DATA IN THIS EXERCISE:
--
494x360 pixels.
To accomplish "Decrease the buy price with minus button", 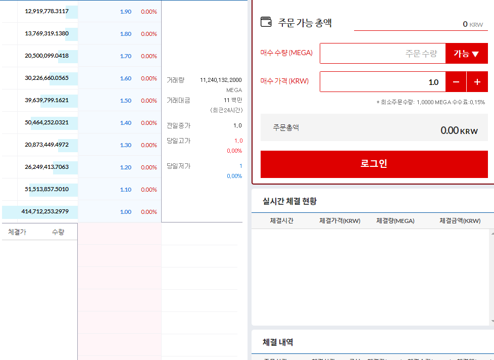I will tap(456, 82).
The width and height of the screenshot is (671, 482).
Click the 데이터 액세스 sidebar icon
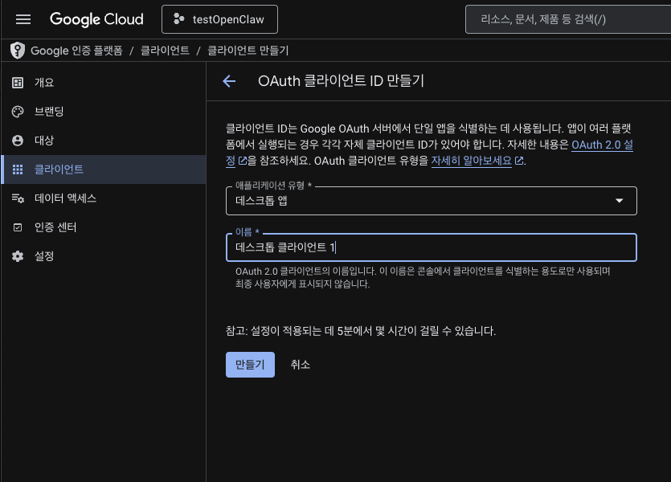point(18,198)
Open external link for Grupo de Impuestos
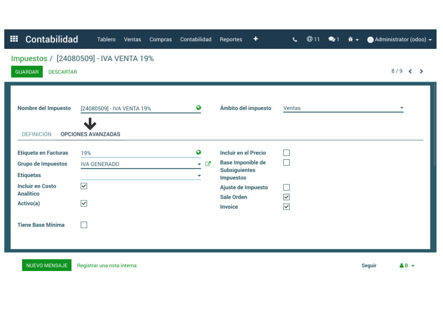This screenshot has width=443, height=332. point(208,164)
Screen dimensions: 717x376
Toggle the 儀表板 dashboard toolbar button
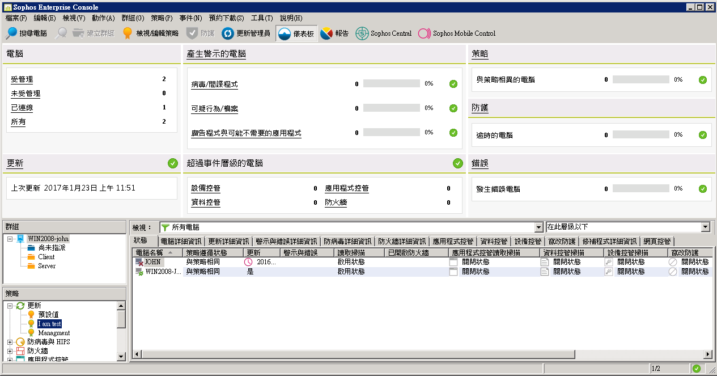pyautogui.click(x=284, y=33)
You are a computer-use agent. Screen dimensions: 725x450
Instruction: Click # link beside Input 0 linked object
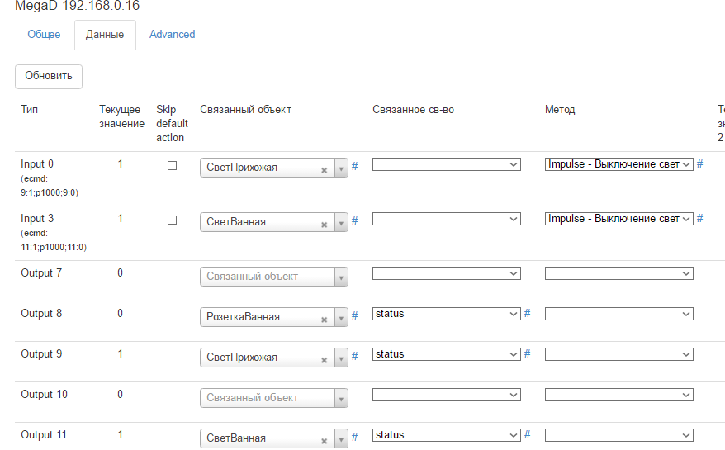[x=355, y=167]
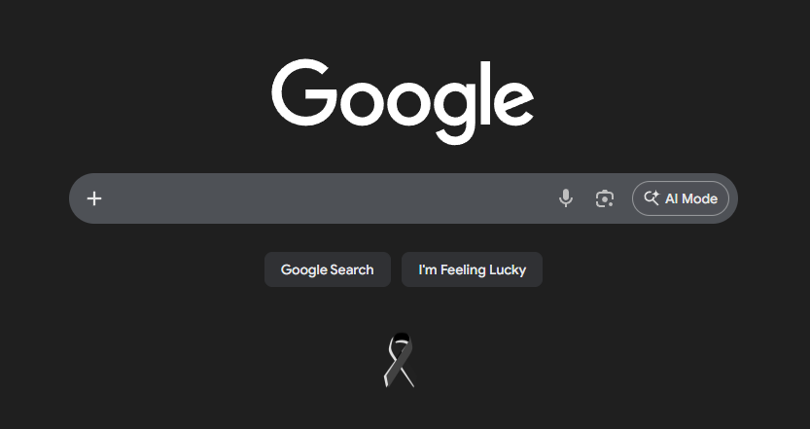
--
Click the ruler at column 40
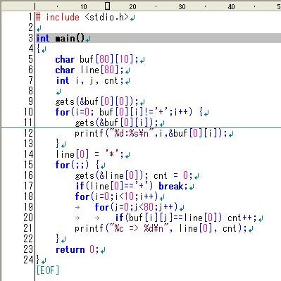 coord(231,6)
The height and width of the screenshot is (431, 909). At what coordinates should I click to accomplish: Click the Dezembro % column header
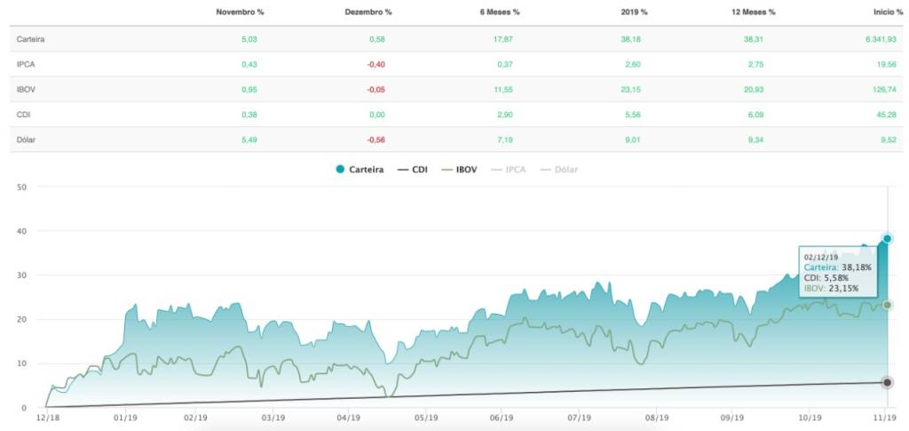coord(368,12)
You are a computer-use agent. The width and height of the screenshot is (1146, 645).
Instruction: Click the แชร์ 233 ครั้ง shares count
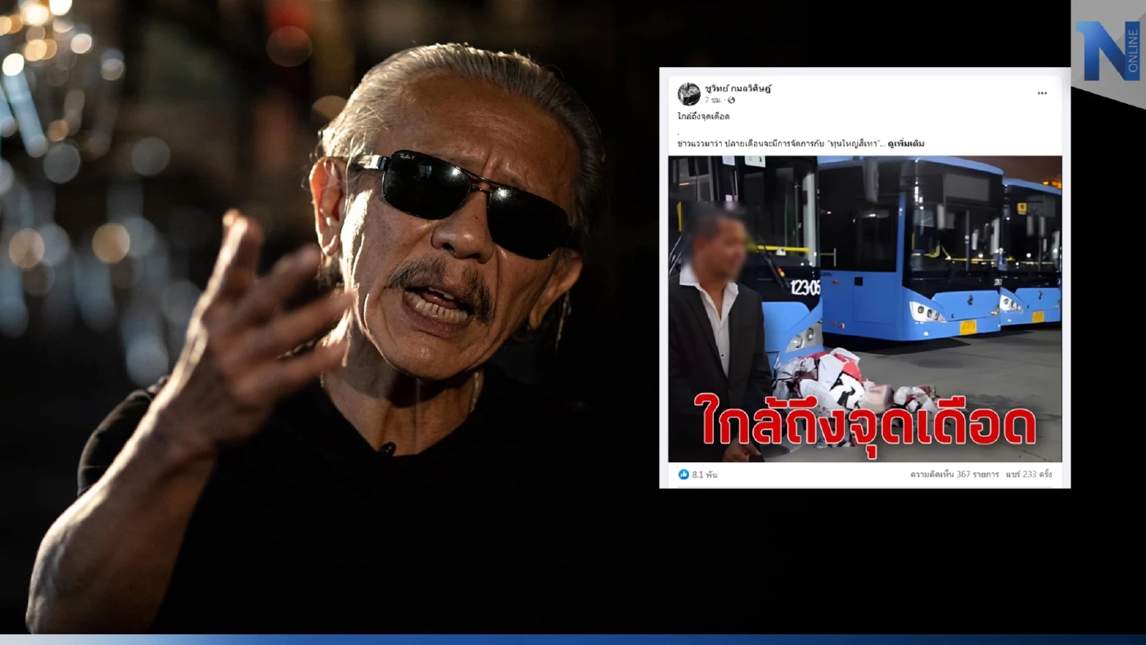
--
WORK TO BE COMPLETED: Search the entries for the word "agent" and copy every line that has it.

FINISHED TASK:
You are a computer-use agent. Screen dimensions: 725x450
You are a computer-use agent. The width and height of the screenshot is (1146, 645).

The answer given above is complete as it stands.